Hitting probabilities
In the context of generic Markov chains, we can define a stopping time \(\tau \colon \Omega \to \Theta\) as a map such that \(\{\tau \le t\}\) is \(\mathcal{F}_t\)-measurable for all \(t\in \Theta\). One can then define the \(\sigma\)-algebra of the events measurable up to the time \(\tau\): \[ \mathcal{F}_{\tau}:= \left\{ A \in \mathcal{F} \st A \cap \{\tau \le t\} \in \mathcal{F}_t \text{ for all } t \in \Theta \right\} \]

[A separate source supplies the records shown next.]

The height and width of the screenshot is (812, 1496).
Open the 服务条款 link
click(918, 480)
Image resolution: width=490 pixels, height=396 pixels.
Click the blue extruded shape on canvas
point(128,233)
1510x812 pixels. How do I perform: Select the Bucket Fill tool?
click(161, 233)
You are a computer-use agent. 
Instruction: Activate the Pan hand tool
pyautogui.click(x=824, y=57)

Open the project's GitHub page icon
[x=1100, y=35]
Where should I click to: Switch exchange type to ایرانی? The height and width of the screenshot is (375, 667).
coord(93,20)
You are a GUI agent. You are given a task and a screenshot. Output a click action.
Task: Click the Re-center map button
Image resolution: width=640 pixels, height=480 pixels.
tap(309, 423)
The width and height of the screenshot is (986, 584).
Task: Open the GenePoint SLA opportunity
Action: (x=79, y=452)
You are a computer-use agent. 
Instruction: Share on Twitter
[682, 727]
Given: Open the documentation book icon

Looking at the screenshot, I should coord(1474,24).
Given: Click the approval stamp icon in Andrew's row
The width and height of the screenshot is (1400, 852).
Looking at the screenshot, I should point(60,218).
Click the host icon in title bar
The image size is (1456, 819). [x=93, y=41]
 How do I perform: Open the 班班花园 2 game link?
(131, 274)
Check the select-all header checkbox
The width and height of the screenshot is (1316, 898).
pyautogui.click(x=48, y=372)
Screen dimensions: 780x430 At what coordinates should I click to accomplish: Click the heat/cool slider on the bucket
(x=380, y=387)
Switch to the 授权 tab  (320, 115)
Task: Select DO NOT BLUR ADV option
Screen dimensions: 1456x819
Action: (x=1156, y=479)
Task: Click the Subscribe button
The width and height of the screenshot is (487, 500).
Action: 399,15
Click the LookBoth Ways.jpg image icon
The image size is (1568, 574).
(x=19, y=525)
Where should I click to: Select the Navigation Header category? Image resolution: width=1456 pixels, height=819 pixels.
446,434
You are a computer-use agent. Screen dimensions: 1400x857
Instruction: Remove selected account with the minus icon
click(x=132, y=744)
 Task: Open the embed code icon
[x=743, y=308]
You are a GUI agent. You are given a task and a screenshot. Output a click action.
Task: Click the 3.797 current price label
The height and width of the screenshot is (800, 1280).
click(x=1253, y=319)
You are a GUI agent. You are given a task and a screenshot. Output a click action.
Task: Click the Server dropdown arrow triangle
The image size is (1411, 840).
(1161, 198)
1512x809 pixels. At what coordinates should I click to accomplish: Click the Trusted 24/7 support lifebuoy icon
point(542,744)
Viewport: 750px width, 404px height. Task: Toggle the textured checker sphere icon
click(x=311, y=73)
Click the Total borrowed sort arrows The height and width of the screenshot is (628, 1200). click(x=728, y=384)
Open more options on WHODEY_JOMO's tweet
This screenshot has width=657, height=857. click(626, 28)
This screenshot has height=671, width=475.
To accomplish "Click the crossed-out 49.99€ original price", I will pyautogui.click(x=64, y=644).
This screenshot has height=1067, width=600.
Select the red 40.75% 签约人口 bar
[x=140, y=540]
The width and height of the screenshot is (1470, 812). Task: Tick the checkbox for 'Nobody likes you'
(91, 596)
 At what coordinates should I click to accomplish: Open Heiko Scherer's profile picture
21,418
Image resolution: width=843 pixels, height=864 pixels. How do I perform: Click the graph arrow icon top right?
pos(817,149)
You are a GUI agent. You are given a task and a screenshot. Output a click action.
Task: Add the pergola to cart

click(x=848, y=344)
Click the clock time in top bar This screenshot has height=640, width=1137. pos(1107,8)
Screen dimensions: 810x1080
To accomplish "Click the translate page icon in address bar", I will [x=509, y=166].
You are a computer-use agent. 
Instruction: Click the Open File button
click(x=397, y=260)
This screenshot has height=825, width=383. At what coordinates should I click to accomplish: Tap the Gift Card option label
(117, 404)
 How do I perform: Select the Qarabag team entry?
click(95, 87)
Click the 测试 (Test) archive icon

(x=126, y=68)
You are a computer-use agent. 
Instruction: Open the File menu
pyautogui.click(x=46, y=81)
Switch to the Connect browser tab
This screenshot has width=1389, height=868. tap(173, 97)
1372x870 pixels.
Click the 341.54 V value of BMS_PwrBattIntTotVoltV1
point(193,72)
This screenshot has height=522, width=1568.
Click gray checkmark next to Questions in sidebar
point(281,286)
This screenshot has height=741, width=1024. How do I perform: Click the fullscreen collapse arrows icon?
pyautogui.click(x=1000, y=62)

If we take \(\Theta=\mathbb{N}\cup \{\infty\}\) or \(\Theta=[0,\infty]\), one says that the strong Markov Property holds if \[ \mathbb{E}_\mu[F(\theta_\tau \mathbf{X})\mid X_\tau=x, \tau<\infty]= \mathbb{E}_x[F(\mathbf{X})] \] for all bounded measurable maps \(F\colon D(E)\to \mathbb{R}\) and for all stopping times such that \(\mathbb{P}_\mu(\tau<\infty)>0\). Notice that in this general framework, one needs some further assumptions to guarantee that this holds, it is not just a consequence of the Markov property. From which the name strong Markov. In this sense, we proved that a discrete-time (\(\Theta=\mathbb{N}\)) Markov chain on a countable state space (or indeed on Polish spaces with minor adaptations) has the strong Markov property.